Retired Lt. Gen. Jacinto C. Ligot and his wife, Erlinda Ligot, who had both been charged by four counts of tax deficiencies worth Php428 million, has been acquitted by the Court of Tax Appeals (CTA).
The CTA Third Division acquitted the Ligots in a decision promulgated January 8—mainly because of an extensive paper trail of bank evidence was stricken off the record for violating bank secrecy laws.
Associate Justice Ma. Belen Ringpis-Liban said in the decision written by herself with the concurrence from Associate Justice Erlinda Uy:
“With the state of the evidence in these consolidated cases, the prosecution failed to prove that the accused Spouses Ligot have other assets purchased with [the] undeclared income.”
The Ligot-couple is now out on bail, escaping one of the biggest corruption scandals in Philippine military history, first exposed in 2004 and had culminated in multiple investigations in 2011. Back then, Ligot was a comptroller of the Armed Forces.
In his term as a comptroller, he was accused of amassing unexplained wealth.
The first to be exposed in 2004 was his successor, retired Maj Gen Carlos Garcia, who also once faced plunder charges until he entered into a plea bargain deal with under then Ombudsman Merceditas Gutierrez.
After a series of Senate investigations in 2011, then military chief Angelo Reyes, who was also dragged into the issue, took his life in front of his mother’s grave.
The prosecution accused Ligot of acquiring tax deficiencies worth Php 428 million for four years since 2001.
“A perusal of the Statements of Assets Liabilities and Networth (SALNs) shows that accused Jacinto Ligot did not declare bank deposits, assets and investments, the value of which are beyond their compensation,” said the decision, citing the case built by the Department of Justice (DOJ) prosecution.
The prosecution added:
“Considering that accused Erlinda Ligot is described as a mere ‘housewife’ in these documents with no source of income, there can be no other conclusion that the accused Spouses Ligot failed to declare their true and correct income in their ITR, thereby evading the payment of correct income taxes.”
Aside from bank assets, the prosecution said the Ligots bought real estate properties including a 14-hectare land in Malaybalay City; two Paseo Parkview Tower 2 Condominium units with one parking slot in Makati City; a unit at Essensa East Forbes Condominum; properties in Anaheim and Orange County in California; and a parcel of land in Tanay, Rizal.
Still to face
The Anti-Money Laundering Council (AMLC) was able to generate a report of the mismatch in assets and lawful income but in 2015, the CTA struck all evidence off the record because they did not fall “within any exception of the best evidence rule.”
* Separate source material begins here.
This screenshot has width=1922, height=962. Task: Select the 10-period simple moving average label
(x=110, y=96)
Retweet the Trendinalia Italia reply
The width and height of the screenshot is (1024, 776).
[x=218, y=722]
The CTA said the AMLC probe was sanctioned for a case at the Makati Regional Trial Court (RTC)—not for the tax cases.
Bank secrecy laws in the Philippines will not apply in certain cases such as impeachment, cases related to the Human Security Act, and some kinds of forfeiture cases such as when a deposit makes its way to a wrong account and the bank needs to retrieve it.
“Those exceptions, also find no application in the case of the accused Spouses Ligot,” the CTA ruled.
“Having no assets purportedly purchased with other income, they could not have willfully violated Secs. 254 and 255 of the National Internal Revenue Code (NIRC). In the face of all the foregoing, we have reasonable doubt of the guilt of the accused Spouses Ligot,” added the tax court.
The Ligots are still to face a related P55-million forfeiture case at the anti-graft court, Sandiganbayan.
The earlier deficiency assessment of the Bureau of Internal Revenue (BIR) still stands, according to the CTA.
“The records of this case do not show that the Formal Letter of Demand and Final Assessment Notice (FLD/FAN) was even protested by the accused Spouses Ligot despite actual knowledge thereof, as discussed above. If that is indeed the case, then as regards the civil liability of the accused Spouses Ligot arising from obligation, the FLD/FAN would have been rendered final and executory,” the CTA explained further.